**DIRECTIVE:** Render each line of the data below as one string in a JSON list, skipping blank lines.

**EXTRACTED MATERIAL:**

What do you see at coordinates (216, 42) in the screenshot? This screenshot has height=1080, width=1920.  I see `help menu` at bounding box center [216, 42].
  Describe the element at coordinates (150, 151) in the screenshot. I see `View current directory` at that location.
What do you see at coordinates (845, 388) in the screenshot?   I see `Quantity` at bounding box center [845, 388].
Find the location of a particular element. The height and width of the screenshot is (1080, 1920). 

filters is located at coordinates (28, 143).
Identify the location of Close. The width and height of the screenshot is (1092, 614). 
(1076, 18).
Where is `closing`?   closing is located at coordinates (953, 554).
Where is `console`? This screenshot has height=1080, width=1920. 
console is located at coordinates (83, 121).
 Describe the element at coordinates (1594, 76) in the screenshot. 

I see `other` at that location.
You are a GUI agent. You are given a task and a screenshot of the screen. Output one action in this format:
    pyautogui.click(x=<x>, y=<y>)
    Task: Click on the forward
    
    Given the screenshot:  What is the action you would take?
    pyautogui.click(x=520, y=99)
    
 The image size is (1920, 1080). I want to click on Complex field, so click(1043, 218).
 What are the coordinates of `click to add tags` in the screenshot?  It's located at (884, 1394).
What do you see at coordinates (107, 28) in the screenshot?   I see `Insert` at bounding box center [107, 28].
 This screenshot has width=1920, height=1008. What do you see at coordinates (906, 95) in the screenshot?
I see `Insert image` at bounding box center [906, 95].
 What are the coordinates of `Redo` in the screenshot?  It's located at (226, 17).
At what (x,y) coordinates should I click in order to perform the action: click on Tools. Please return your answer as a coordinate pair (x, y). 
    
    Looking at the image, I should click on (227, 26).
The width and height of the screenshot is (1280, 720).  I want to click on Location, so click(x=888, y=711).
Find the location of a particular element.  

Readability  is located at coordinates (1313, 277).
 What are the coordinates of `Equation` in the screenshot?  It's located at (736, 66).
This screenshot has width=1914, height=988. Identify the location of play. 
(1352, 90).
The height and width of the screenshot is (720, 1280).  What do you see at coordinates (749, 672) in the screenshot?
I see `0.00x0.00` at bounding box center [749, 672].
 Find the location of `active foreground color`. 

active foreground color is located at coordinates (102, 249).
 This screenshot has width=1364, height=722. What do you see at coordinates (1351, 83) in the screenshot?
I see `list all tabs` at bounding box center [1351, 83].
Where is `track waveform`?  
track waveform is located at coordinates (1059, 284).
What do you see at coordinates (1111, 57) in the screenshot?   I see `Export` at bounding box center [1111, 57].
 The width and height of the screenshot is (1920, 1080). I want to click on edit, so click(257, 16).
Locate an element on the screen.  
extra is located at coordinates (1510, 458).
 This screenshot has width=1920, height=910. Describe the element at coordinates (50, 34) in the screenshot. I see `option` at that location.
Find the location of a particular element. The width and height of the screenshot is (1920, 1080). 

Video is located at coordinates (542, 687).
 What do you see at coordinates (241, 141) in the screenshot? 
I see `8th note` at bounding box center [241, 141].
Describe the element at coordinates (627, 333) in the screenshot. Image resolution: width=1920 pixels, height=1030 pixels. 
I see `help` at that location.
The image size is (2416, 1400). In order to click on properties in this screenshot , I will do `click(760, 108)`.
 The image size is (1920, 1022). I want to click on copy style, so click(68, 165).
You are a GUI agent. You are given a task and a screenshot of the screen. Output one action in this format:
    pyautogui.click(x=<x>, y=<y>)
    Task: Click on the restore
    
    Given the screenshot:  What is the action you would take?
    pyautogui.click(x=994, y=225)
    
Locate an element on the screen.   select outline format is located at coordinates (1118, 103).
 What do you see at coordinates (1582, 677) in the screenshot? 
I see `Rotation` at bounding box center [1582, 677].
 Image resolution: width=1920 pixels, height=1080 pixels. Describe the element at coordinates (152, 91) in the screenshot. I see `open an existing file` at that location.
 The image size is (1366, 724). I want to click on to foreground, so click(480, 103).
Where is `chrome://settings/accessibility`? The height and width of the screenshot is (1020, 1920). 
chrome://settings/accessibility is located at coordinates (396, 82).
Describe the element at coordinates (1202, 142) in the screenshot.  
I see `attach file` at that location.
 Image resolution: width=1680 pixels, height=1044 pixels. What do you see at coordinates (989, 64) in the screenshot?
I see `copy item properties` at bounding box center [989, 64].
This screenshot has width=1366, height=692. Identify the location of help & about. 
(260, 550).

**EXERCISE OUTPUT:**
[
  "What do you see at coordinates (216, 42) in the screenshot? This screenshot has height=1080, width=1920.  I see `help menu` at bounding box center [216, 42].",
  "  Describe the element at coordinates (150, 151) in the screenshot. I see `View current directory` at that location.",
  "What do you see at coordinates (845, 388) in the screenshot?   I see `Quantity` at bounding box center [845, 388].",
  "Find the location of a particular element. The height and width of the screenshot is (1080, 1920). ",
  "filters is located at coordinates (28, 143).",
  "Identify the location of Close. The width and height of the screenshot is (1092, 614). ",
  "(1076, 18).",
  "Where is `closing`?   closing is located at coordinates (953, 554).",
  "Where is `console`? This screenshot has height=1080, width=1920. ",
  "console is located at coordinates (83, 121).",
  " Describe the element at coordinates (1594, 76) in the screenshot. ",
  "I see `other` at that location.",
  "You are a GUI agent. You are given a task and a screenshot of the screen. Output one action in this format:",
  "    pyautogui.click(x=<x>, y=<y>)",
  "    Task: Click on the forward",
  "    Given the screenshot:  What is the action you would take?",
  "    pyautogui.click(x=520, y=99)",
  " The image size is (1920, 1080). I want to click on Complex field, so click(1043, 218).",
  " What are the coordinates of `click to add tags` in the screenshot?  It's located at (884, 1394).",
  "What do you see at coordinates (107, 28) in the screenshot?   I see `Insert` at bounding box center [107, 28].",
  " This screenshot has width=1920, height=1008. What do you see at coordinates (906, 95) in the screenshot?",
  "I see `Insert image` at bounding box center [906, 95].",
  " What are the coordinates of `Redo` in the screenshot?  It's located at (226, 17).",
  "At what (x,y) coordinates should I click in order to perform the action: click on Tools. Please return your answer as a coordinate pair (x, y). ",
  "    Looking at the image, I should click on (227, 26).",
  "The width and height of the screenshot is (1280, 720).  I want to click on Location, so click(x=888, y=711).",
  "Find the location of a particular element.  ",
  "Readability  is located at coordinates (1313, 277).",
  " What are the coordinates of `Equation` in the screenshot?  It's located at (736, 66).",
  "This screenshot has width=1914, height=988. Identify the location of play. ",
  "(1352, 90).",
  "The height and width of the screenshot is (720, 1280).  What do you see at coordinates (749, 672) in the screenshot?",
  "I see `0.00x0.00` at bounding box center [749, 672].",
  " Find the location of `active foreground color`. ",
  "active foreground color is located at coordinates (102, 249).",
  " This screenshot has width=1364, height=722. What do you see at coordinates (1351, 83) in the screenshot?",
  "I see `list all tabs` at bounding box center [1351, 83].",
  "Where is `track waveform`?  ",
  "track waveform is located at coordinates (1059, 284).",
  "What do you see at coordinates (1111, 57) in the screenshot?   I see `Export` at bounding box center [1111, 57].",
  " The width and height of the screenshot is (1920, 1080). I want to click on edit, so click(257, 16).",
  "Locate an element on the screen.  ",
  "extra is located at coordinates (1510, 458).",
  " This screenshot has width=1920, height=910. Describe the element at coordinates (50, 34) in the screenshot. I see `option` at that location.",
  "Find the location of a particular element. The width and height of the screenshot is (1920, 1080). ",
  "Video is located at coordinates (542, 687).",
  " What do you see at coordinates (241, 141) in the screenshot? ",
  "I see `8th note` at bounding box center [241, 141].",
  "Describe the element at coordinates (627, 333) in the screenshot. Image resolution: width=1920 pixels, height=1030 pixels. ",
  "I see `help` at that location.",
  "The image size is (2416, 1400). In order to click on properties in this screenshot , I will do `click(760, 108)`.",
  " The image size is (1920, 1022). I want to click on copy style, so click(68, 165).",
  "You are a GUI agent. You are given a task and a screenshot of the screen. Output one action in this format:",
  "    pyautogui.click(x=<x>, y=<y>)",
  "    Task: Click on the restore",
  "    Given the screenshot:  What is the action you would take?",
  "    pyautogui.click(x=994, y=225)",
  "Locate an element on the screen.   select outline format is located at coordinates (1118, 103).",
  " What do you see at coordinates (1582, 677) in the screenshot? ",
  "I see `Rotation` at bounding box center [1582, 677].",
  " Image resolution: width=1920 pixels, height=1080 pixels. Describe the element at coordinates (152, 91) in the screenshot. I see `open an existing file` at that location.",
  " The image size is (1366, 724). I want to click on to foreground, so click(480, 103).",
  "Where is `chrome://settings/accessibility`? The height and width of the screenshot is (1020, 1920). ",
  "chrome://settings/accessibility is located at coordinates (396, 82).",
  "Describe the element at coordinates (1202, 142) in the screenshot.  ",
  "I see `attach file` at that location.",
  " Image resolution: width=1680 pixels, height=1044 pixels. What do you see at coordinates (989, 64) in the screenshot?",
  "I see `copy item properties` at bounding box center [989, 64].",
  "This screenshot has width=1366, height=692. Identify the location of help & about. ",
  "(260, 550)."
]